Information provided below:
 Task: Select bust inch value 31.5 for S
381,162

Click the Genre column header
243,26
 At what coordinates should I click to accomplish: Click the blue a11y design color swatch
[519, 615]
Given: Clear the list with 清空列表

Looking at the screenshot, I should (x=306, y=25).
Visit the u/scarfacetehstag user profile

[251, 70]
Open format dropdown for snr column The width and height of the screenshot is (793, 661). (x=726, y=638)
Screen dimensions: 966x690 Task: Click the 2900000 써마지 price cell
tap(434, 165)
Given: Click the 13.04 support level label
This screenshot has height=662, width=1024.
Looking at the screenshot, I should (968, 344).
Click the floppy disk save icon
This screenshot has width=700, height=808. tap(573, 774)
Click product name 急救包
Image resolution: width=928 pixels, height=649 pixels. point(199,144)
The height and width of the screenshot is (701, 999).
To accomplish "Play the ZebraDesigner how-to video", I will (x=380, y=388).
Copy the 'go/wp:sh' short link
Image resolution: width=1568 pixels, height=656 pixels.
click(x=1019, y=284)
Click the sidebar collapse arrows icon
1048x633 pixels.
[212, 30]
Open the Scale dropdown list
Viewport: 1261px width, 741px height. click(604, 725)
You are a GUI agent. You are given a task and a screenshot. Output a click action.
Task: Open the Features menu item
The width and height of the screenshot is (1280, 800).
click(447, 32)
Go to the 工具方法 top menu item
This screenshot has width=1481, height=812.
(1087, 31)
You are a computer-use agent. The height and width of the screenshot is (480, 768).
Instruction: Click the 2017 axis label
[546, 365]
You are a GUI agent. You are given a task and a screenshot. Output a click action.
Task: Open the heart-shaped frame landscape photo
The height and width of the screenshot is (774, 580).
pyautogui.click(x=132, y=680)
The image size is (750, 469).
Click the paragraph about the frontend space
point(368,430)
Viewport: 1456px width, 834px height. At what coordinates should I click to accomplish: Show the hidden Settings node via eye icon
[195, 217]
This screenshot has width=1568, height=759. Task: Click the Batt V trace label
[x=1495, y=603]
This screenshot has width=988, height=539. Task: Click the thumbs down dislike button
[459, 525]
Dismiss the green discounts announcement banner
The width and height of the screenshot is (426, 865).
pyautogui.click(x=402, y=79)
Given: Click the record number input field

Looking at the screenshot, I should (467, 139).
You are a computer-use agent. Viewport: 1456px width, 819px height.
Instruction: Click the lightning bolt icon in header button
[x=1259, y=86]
End of Information provided.
**Exercise description**
How many of the lines in the listing above hold the word "computer"? Report only that figure.

**Solution**
2